Given task –
Write out the lines below word for word, leaving out the pictures.
=== Exercise materials ===
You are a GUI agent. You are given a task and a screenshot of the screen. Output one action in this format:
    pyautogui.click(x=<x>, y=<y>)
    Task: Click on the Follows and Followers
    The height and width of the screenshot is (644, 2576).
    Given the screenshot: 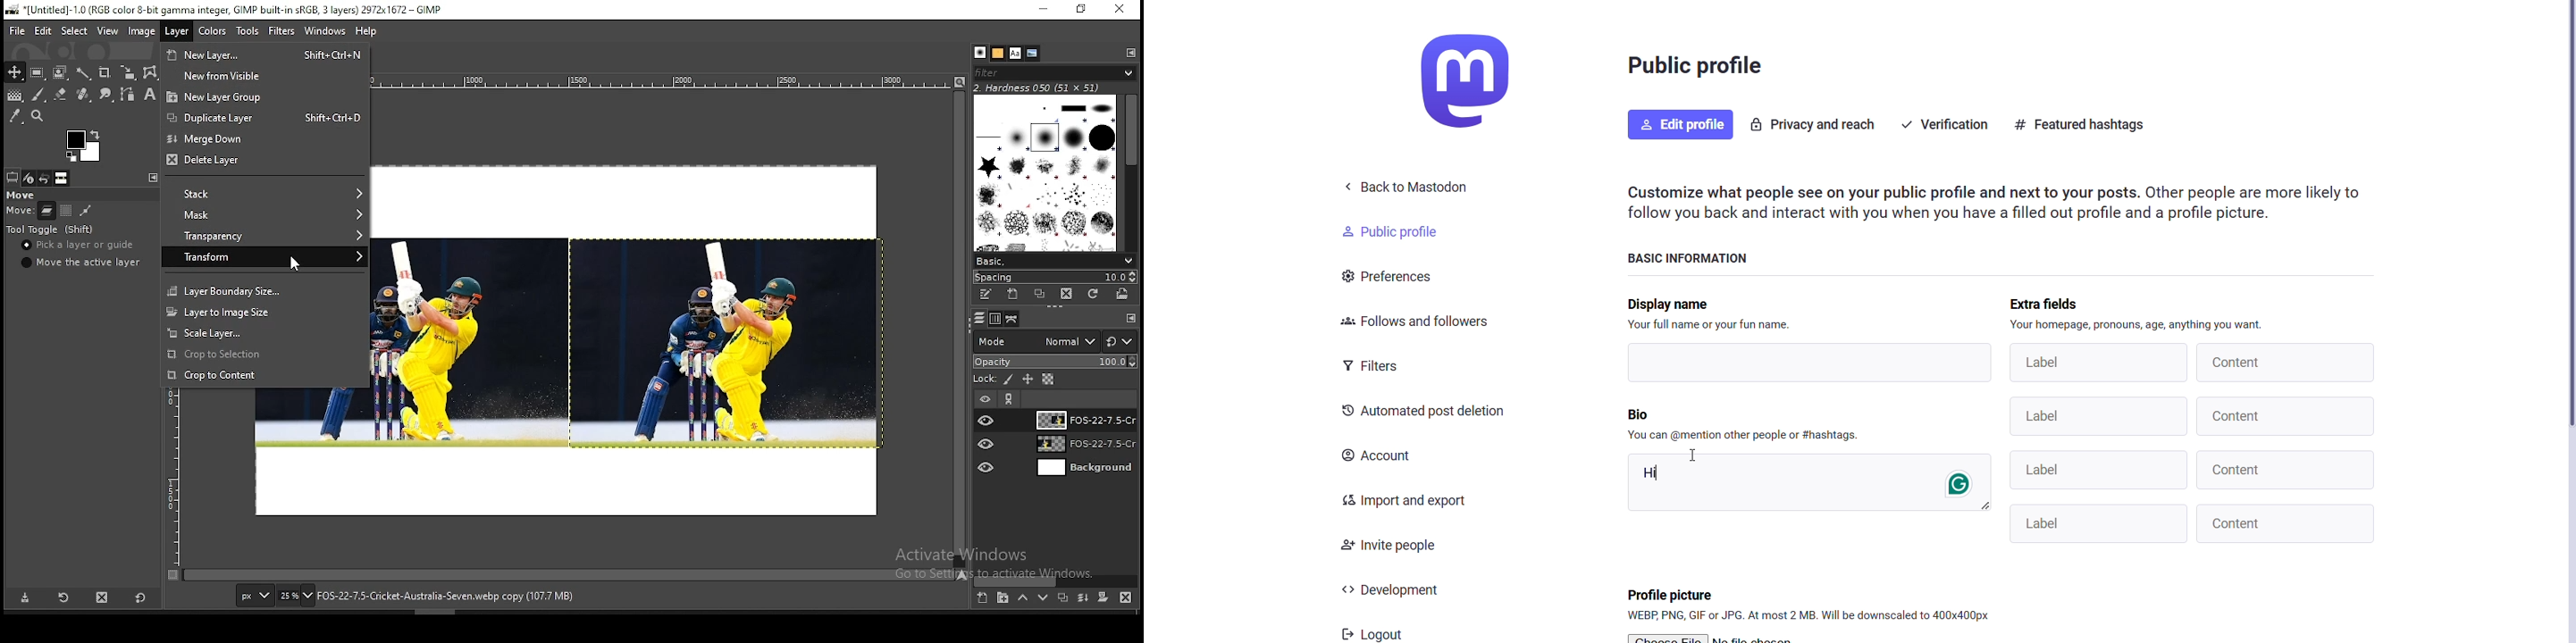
===
Right answer –
You are a GUI agent. You are given a task and a screenshot of the screen. Output one action in this format:
    pyautogui.click(x=<x>, y=<y>)
    Task: Click on the Follows and Followers
    The height and width of the screenshot is (644, 2576).
    Given the screenshot: 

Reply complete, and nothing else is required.